- [SOURCE PASSAGE]:
— START —

Re: [PATCH 4/6] KVM: x86: Introduce KVM_GET_SREGS2 / KVM_SET_SREGS2

2021-04-01 Thread Paolo Bonzini

Just a quick review on the API:

On 01/04/21 16:18, Maxim Levitsky wrote:

+struct kvm_sregs2 {
+   /* out (KVM_GET_SREGS2) / in (KVM_SET_SREGS2) */
+   struct kvm_segment cs, ds, es, fs, gs, ss;
+   struct kvm_segment tr, ldt;
+   struct kvm_dtable gdt, idt;
+   __u64 cr0, cr2, cr3, cr4, cr8;
+   __u64 efer;
+   __u64 apic_base;
+   __u64 flags; /* must be zero*/


I think it would make sense to define a flag bit for the PDPTRs, so that 
userspace can use KVM_SET_SREGS2 unconditionally (e.g. even when 
migrating from a source that uses KVM_GET_SREGS and therefore doesn't 
provide the PDPTRs).



+   __u64 pdptrs[4];
+   __u64 padding;


No need to add padding; if we add more fields in the future we can use 
the flags to determine the length of the userspace data, similar to 
KVM_GET/SET_NESTED_STATE.





+   idx = srcu_read_lock(>kvm->srcu);
+   if (is_pae_paging(vcpu)) {
+   for (i = 0 ; i < 4 ; i++)
+   kvm_pdptr_write(vcpu, i, sregs2->pdptrs[i]);
+   kvm_register_mark_dirty(vcpu, VCPU_EXREG_PDPTR);
+   mmu_reset_needed = 1;
+   }
+   srcu_read_unlock(>kvm->srcu, idx);
+


SRCU should not be needed here?


+   case KVM_GET_SREGS2: {
+   u.sregs2 = kzalloc(sizeof(struct kvm_sregs2), 
GFP_KERNEL_ACCOUNT);
+   r = -ENOMEM;
+   if (!u.sregs2)

— END —

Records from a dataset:
— START —

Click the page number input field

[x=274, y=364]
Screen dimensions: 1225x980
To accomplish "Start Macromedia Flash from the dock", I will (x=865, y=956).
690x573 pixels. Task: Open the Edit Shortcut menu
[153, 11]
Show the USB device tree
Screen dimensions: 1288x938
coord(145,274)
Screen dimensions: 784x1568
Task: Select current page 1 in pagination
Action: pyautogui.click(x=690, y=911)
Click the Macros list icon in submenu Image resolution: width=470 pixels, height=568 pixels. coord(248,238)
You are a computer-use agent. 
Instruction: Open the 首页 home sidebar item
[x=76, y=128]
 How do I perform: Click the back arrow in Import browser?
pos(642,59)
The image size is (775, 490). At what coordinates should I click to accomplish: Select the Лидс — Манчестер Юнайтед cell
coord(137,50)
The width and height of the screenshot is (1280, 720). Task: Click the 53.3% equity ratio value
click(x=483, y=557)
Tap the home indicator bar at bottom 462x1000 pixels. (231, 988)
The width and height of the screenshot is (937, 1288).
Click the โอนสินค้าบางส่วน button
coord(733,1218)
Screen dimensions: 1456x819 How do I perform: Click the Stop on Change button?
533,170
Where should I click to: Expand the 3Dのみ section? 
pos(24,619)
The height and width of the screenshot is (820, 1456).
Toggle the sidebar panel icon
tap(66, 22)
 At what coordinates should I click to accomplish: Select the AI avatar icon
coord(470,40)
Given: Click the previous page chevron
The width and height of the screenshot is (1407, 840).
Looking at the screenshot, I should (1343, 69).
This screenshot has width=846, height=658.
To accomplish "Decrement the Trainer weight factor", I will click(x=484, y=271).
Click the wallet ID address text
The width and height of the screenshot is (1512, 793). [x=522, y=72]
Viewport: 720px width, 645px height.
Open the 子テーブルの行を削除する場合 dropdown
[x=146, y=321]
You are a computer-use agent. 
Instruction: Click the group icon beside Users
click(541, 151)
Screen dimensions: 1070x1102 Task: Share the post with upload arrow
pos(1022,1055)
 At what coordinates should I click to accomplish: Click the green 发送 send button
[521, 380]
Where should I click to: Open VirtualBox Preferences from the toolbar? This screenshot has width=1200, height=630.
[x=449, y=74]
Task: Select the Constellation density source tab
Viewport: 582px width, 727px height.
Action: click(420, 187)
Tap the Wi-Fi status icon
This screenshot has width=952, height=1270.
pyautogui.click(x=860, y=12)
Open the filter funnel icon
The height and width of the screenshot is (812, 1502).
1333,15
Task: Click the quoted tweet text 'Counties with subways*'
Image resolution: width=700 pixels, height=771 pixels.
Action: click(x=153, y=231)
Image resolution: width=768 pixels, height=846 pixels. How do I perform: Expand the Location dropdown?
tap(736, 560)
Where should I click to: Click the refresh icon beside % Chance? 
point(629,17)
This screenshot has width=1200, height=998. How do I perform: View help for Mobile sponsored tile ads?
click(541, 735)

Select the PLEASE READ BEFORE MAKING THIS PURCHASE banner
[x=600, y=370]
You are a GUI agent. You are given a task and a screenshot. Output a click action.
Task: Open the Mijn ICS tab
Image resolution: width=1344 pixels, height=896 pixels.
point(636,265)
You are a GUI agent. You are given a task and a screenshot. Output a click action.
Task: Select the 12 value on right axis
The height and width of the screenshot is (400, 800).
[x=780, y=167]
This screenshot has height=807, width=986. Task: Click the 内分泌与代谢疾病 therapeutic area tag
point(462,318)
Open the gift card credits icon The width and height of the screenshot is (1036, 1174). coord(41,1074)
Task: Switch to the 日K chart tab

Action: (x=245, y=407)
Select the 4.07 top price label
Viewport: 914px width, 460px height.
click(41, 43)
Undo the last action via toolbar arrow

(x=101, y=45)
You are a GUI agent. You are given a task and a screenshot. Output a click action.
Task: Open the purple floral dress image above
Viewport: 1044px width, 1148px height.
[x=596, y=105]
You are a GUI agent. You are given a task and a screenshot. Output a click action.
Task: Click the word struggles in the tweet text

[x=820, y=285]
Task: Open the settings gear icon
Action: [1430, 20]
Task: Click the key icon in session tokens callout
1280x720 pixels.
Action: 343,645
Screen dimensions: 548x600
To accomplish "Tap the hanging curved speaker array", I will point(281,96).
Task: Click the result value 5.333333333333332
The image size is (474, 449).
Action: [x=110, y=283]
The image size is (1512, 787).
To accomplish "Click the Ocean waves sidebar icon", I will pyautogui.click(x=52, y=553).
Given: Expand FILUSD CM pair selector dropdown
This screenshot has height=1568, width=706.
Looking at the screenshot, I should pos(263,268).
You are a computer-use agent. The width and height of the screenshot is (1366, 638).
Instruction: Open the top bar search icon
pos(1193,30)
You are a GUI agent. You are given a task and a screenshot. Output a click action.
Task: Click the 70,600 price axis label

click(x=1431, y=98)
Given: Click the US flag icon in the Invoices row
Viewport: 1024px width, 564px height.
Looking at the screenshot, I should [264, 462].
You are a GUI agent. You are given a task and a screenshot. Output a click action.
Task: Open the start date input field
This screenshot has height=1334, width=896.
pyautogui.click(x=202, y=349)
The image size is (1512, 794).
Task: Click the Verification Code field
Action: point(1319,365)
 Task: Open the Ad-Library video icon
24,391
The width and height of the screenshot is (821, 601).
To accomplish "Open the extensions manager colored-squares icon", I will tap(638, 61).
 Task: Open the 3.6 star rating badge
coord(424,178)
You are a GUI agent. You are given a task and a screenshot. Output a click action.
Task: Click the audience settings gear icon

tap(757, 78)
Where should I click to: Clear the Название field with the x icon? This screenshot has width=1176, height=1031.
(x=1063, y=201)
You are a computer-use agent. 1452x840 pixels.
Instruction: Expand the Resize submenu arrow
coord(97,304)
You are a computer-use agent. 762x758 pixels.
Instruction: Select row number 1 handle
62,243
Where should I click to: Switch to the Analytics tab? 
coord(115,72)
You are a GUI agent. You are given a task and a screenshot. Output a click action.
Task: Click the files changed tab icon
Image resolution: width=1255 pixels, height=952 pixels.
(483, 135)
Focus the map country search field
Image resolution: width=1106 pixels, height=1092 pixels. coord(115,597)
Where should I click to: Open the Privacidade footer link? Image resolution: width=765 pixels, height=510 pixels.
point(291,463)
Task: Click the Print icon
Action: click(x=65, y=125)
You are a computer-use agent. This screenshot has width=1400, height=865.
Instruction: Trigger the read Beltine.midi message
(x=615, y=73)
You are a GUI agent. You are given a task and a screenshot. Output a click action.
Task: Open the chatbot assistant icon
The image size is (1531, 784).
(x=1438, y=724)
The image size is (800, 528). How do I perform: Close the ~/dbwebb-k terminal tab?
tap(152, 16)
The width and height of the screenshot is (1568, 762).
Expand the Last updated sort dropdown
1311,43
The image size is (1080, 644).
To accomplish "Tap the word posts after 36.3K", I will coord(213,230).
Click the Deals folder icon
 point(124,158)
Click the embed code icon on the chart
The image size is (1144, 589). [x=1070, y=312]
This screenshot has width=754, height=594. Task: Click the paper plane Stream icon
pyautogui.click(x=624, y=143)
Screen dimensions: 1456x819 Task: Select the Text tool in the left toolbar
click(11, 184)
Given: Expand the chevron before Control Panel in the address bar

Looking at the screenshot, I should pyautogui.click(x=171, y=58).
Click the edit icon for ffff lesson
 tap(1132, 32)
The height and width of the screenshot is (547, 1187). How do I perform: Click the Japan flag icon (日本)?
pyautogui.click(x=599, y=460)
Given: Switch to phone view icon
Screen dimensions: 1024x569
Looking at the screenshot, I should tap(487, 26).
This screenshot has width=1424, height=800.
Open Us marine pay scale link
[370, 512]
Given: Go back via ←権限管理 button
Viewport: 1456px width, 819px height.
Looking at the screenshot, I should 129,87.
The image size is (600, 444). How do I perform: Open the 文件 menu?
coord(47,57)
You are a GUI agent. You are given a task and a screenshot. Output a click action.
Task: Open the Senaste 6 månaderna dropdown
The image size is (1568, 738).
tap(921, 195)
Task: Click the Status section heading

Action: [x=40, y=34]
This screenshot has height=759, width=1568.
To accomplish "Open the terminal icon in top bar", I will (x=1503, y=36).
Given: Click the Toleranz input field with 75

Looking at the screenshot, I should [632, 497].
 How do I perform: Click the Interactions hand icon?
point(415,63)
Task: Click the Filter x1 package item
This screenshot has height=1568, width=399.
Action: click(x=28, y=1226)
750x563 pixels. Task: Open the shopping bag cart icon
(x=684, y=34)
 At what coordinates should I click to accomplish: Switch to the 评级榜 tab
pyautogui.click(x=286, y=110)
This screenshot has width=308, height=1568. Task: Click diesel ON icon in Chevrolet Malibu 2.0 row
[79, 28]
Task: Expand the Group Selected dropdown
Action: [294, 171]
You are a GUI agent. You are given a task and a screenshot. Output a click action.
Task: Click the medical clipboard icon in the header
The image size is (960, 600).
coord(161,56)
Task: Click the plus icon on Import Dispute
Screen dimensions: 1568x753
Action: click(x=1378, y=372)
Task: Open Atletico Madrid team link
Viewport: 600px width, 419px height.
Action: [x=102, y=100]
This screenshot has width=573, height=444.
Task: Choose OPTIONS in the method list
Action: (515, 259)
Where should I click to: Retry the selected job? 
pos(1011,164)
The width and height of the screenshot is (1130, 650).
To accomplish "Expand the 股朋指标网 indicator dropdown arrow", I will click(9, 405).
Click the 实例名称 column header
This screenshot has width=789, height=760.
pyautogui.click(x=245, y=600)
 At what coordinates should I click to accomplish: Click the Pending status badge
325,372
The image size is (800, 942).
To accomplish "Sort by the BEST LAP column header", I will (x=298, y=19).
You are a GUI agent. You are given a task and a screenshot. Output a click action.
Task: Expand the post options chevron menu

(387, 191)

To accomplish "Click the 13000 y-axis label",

— END —

- [WORK TO COMPLETE]:
1 – Which control registers does the struct kvm_sregs2 in the KVM patch review declare as __u64 fields?
2 – In the rows, switch "Instruction" to "Command" from the line with "Task: Click the result" to the line with "Image resolution: width=1106", and give back only those lines with everything else unchanged.

- [EXPECTED RESULTS]:
1 – cr0, cr2, cr3, cr4, and cr8

2 –
Task: Click the result value 5.333333333333332
The image size is (474, 449).
Action: [x=110, y=283]
The image size is (1512, 787).
To accomplish "Click the Ocean waves sidebar icon", I will pyautogui.click(x=52, y=553).
Given: Expand FILUSD CM pair selector dropdown
This screenshot has height=1568, width=706.
Looking at the screenshot, I should pos(263,268).
You are a computer-use agent. The width and height of the screenshot is (1366, 638).
Command: Open the top bar search icon
pos(1193,30)
You are a GUI agent. You are given a task and a screenshot. Output a click action.
Task: Click the 70,600 price axis label

click(x=1431, y=98)
Given: Click the US flag icon in the Invoices row
Viewport: 1024px width, 564px height.
Looking at the screenshot, I should [264, 462].
You are a GUI agent. You are given a task and a screenshot. Output a click action.
Task: Open the start date input field
This screenshot has height=1334, width=896.
pyautogui.click(x=202, y=349)
The image size is (1512, 794).
Task: Click the Verification Code field
Action: point(1319,365)
 Task: Open the Ad-Library video icon
24,391
The width and height of the screenshot is (821, 601).
To accomplish "Open the extensions manager colored-squares icon", I will tap(638, 61).
 Task: Open the 3.6 star rating badge
coord(424,178)
You are a GUI agent. You are given a task and a screenshot. Output a click action.
Task: Click the audience settings gear icon

tap(757, 78)
Where should I click to: Clear the Название field with the x icon? This screenshot has width=1176, height=1031.
(x=1063, y=201)
You are a computer-use agent. 1452x840 pixels.
Command: Expand the Resize submenu arrow
coord(97,304)
You are a computer-use agent. 762x758 pixels.
Command: Select row number 1 handle
62,243
Where should I click to: Switch to the Analytics tab? 
coord(115,72)
You are a GUI agent. You are given a task and a screenshot. Output a click action.
Task: Click the files changed tab icon
Image resolution: width=1255 pixels, height=952 pixels.
(483, 135)
Focus the map country search field
Image resolution: width=1106 pixels, height=1092 pixels. coord(115,597)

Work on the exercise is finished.